------ RECORDS ------

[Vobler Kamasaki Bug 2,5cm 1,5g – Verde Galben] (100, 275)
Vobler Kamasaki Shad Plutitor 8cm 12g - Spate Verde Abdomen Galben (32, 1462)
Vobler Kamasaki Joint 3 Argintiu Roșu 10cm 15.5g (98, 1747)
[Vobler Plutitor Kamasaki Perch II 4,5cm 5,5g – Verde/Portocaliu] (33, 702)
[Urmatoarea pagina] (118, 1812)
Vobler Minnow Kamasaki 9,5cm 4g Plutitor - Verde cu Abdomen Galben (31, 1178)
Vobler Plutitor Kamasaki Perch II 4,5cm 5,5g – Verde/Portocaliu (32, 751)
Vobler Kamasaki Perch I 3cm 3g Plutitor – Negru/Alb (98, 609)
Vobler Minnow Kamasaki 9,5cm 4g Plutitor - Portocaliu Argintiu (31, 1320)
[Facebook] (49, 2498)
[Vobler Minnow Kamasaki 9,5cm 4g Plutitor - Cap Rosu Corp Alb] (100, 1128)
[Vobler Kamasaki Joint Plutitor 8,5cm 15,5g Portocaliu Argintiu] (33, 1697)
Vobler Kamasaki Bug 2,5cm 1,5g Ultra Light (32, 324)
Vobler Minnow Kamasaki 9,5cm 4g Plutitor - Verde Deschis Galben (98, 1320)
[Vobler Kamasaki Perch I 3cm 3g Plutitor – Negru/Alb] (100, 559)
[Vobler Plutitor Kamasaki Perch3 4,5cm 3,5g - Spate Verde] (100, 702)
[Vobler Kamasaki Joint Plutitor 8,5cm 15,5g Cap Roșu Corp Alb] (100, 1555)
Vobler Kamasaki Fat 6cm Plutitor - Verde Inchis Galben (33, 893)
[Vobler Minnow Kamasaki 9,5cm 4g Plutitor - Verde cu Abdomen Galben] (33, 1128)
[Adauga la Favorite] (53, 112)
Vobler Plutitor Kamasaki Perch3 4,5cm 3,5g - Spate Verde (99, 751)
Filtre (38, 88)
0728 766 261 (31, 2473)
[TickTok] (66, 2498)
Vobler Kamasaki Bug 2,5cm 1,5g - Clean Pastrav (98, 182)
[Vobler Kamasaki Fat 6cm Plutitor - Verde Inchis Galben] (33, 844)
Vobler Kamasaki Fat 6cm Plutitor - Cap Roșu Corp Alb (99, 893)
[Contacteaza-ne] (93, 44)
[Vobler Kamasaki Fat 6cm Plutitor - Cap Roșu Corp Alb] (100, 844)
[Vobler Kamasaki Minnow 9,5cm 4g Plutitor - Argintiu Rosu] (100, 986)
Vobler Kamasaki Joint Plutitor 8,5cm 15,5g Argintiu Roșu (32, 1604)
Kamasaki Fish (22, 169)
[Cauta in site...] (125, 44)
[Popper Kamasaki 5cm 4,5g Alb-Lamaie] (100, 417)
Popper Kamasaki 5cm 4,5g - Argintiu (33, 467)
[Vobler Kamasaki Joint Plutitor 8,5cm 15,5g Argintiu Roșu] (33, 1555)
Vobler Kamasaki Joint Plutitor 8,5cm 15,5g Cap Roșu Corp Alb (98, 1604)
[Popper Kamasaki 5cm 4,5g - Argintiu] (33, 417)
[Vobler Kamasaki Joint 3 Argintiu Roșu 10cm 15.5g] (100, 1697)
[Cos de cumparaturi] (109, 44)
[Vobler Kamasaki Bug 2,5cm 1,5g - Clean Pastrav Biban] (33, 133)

------

Give back the complete material verbatim.

SOLVED EXERCISE
[Vobler Kamasaki Bug 2,5cm 1,5g – Verde Galben] (100, 275)
Vobler Kamasaki Shad Plutitor 8cm 12g - Spate Verde Abdomen Galben (32, 1462)
Vobler Kamasaki Joint 3 Argintiu Roșu 10cm 15.5g (98, 1747)
[Vobler Plutitor Kamasaki Perch II 4,5cm 5,5g – Verde/Portocaliu] (33, 702)
[Urmatoarea pagina] (118, 1812)
Vobler Minnow Kamasaki 9,5cm 4g Plutitor - Verde cu Abdomen Galben (31, 1178)
Vobler Plutitor Kamasaki Perch II 4,5cm 5,5g – Verde/Portocaliu (32, 751)
Vobler Kamasaki Perch I 3cm 3g Plutitor – Negru/Alb (98, 609)
Vobler Minnow Kamasaki 9,5cm 4g Plutitor - Portocaliu Argintiu (31, 1320)
[Facebook] (49, 2498)
[Vobler Minnow Kamasaki 9,5cm 4g Plutitor - Cap Rosu Corp Alb] (100, 1128)
[Vobler Kamasaki Joint Plutitor 8,5cm 15,5g Portocaliu Argintiu] (33, 1697)
Vobler Kamasaki Bug 2,5cm 1,5g Ultra Light (32, 324)
Vobler Minnow Kamasaki 9,5cm 4g Plutitor - Verde Deschis Galben (98, 1320)
[Vobler Kamasaki Perch I 3cm 3g Plutitor – Negru/Alb] (100, 559)
[Vobler Plutitor Kamasaki Perch3 4,5cm 3,5g - Spate Verde] (100, 702)
[Vobler Kamasaki Joint Plutitor 8,5cm 15,5g Cap Roșu Corp Alb] (100, 1555)
Vobler Kamasaki Fat 6cm Plutitor - Verde Inchis Galben (33, 893)
[Vobler Minnow Kamasaki 9,5cm 4g Plutitor - Verde cu Abdomen Galben] (33, 1128)
[Adauga la Favorite] (53, 112)
Vobler Plutitor Kamasaki Perch3 4,5cm 3,5g - Spate Verde (99, 751)
Filtre (38, 88)
0728 766 261 (31, 2473)
[TickTok] (66, 2498)
Vobler Kamasaki Bug 2,5cm 1,5g - Clean Pastrav (98, 182)
[Vobler Kamasaki Fat 6cm Plutitor - Verde Inchis Galben] (33, 844)
Vobler Kamasaki Fat 6cm Plutitor - Cap Roșu Corp Alb (99, 893)
[Contacteaza-ne] (93, 44)
[Vobler Kamasaki Fat 6cm Plutitor - Cap Roșu Corp Alb] (100, 844)
[Vobler Kamasaki Minnow 9,5cm 4g Plutitor - Argintiu Rosu] (100, 986)
Vobler Kamasaki Joint Plutitor 8,5cm 15,5g Argintiu Roșu (32, 1604)
Kamasaki Fish (22, 169)
[Cauta in site...] (125, 44)
[Popper Kamasaki 5cm 4,5g Alb-Lamaie] (100, 417)
Popper Kamasaki 5cm 4,5g - Argintiu (33, 467)
[Vobler Kamasaki Joint Plutitor 8,5cm 15,5g Argintiu Roșu] (33, 1555)
Vobler Kamasaki Joint Plutitor 8,5cm 15,5g Cap Roșu Corp Alb (98, 1604)
[Popper Kamasaki 5cm 4,5g - Argintiu] (33, 417)
[Vobler Kamasaki Joint 3 Argintiu Roșu 10cm 15.5g] (100, 1697)
[Cos de cumparaturi] (109, 44)
[Vobler Kamasaki Bug 2,5cm 1,5g - Clean Pastrav Biban] (33, 133)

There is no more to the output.